Frequently Asked Questions
Who can qualify to join this scientific experiment?
"Aspirants to this study should bear cardiac hypertrophy and be aged 18-40. The total number of applicants the project requires is 10 individuals."
Does this research accept individuals aged 45 or older as participants?
"To partake in this medical trial, applicants must be between 18 and 40 years old. Separately, 44 studies are available to people younger than the age of consent while 235 trials involve patients over 65."
What kind of risks would patients face if they received AAVrh.10hFXN, serotype rh.10 adeno-associated virus (AAV) gene transfer vector expressing the cDNA coding for human FXN?

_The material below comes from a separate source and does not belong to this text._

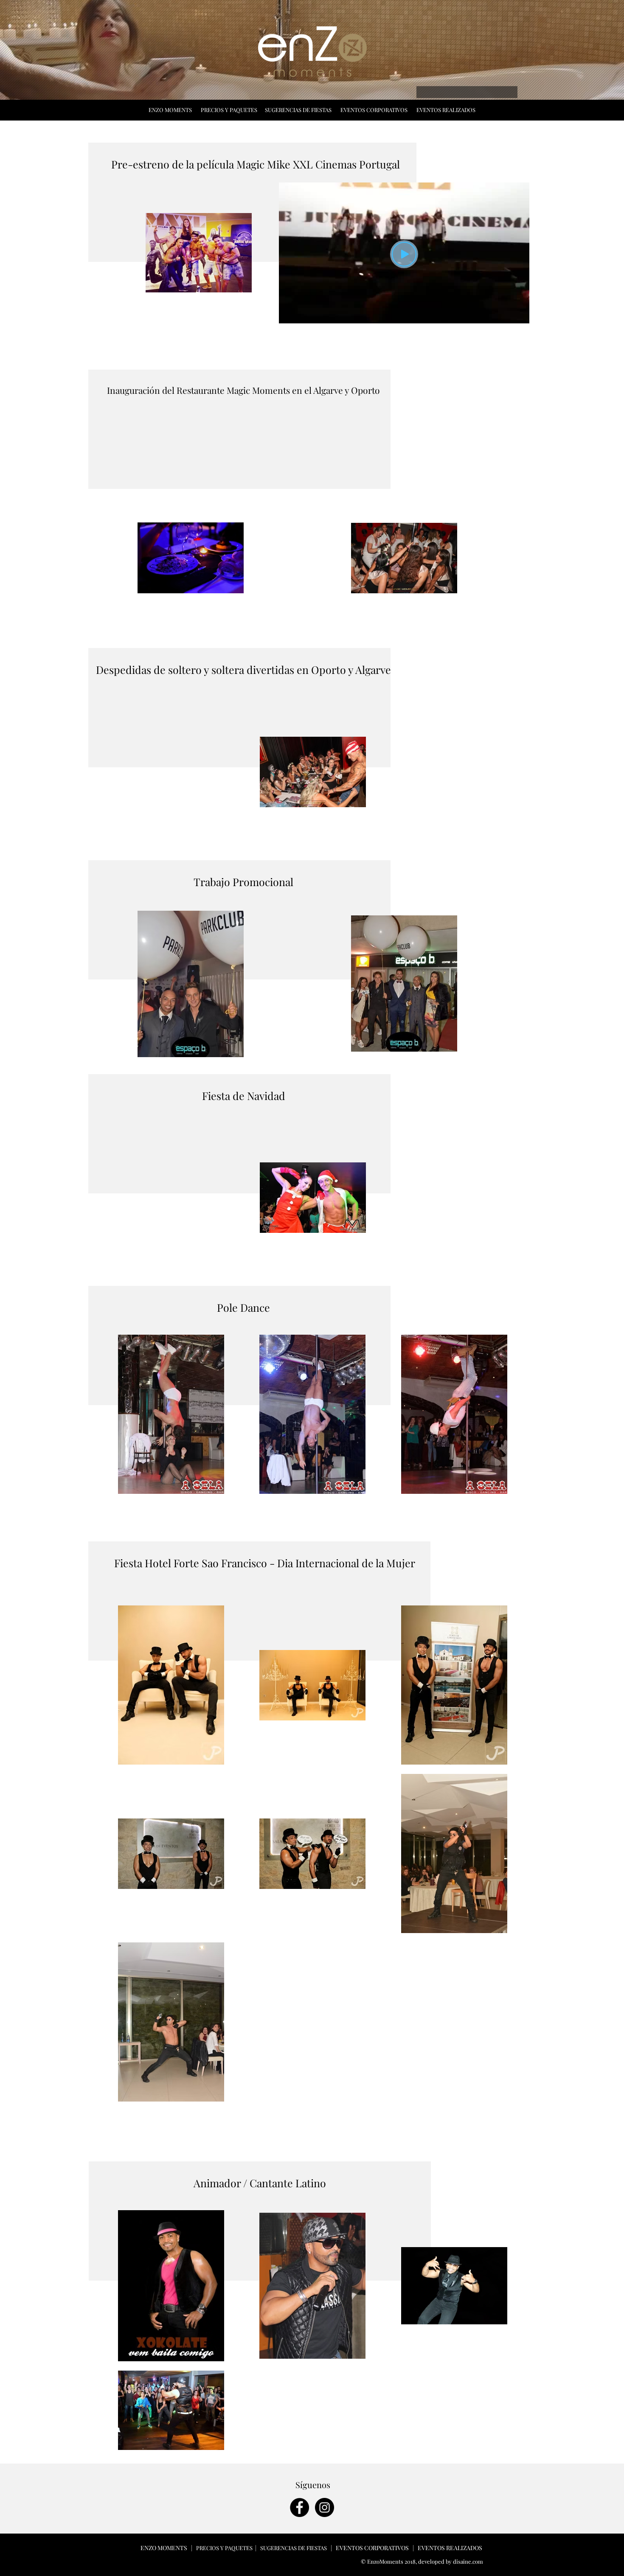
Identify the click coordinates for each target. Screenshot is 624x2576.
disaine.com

"The safety of AAVrh.10hFXN, a rh.10 adeno-associated virus (AAV) gene transfer vector encoding human FXN cDNA, can be rated at 1 on our scale due to the limited evidence available from Phase 1 trials that support both its efficacy and security."
Are there any opportunities to participate in this experiment at the present moment?
"Clinicaltrials.gov displays that this medical experiment is currently recruiting participants, with postings beginning on February 22nd 2022 and more recently updated on July 15th of the same year."
How many individuals are enrolled in this experiment?
"Affirmative. Clinicaltrials.gov details that this research project, which was initially posted on February 22nd 2022, is actively searching for volunteers to participate. A total of 10 individuals need to be sourced from 1 medical facility."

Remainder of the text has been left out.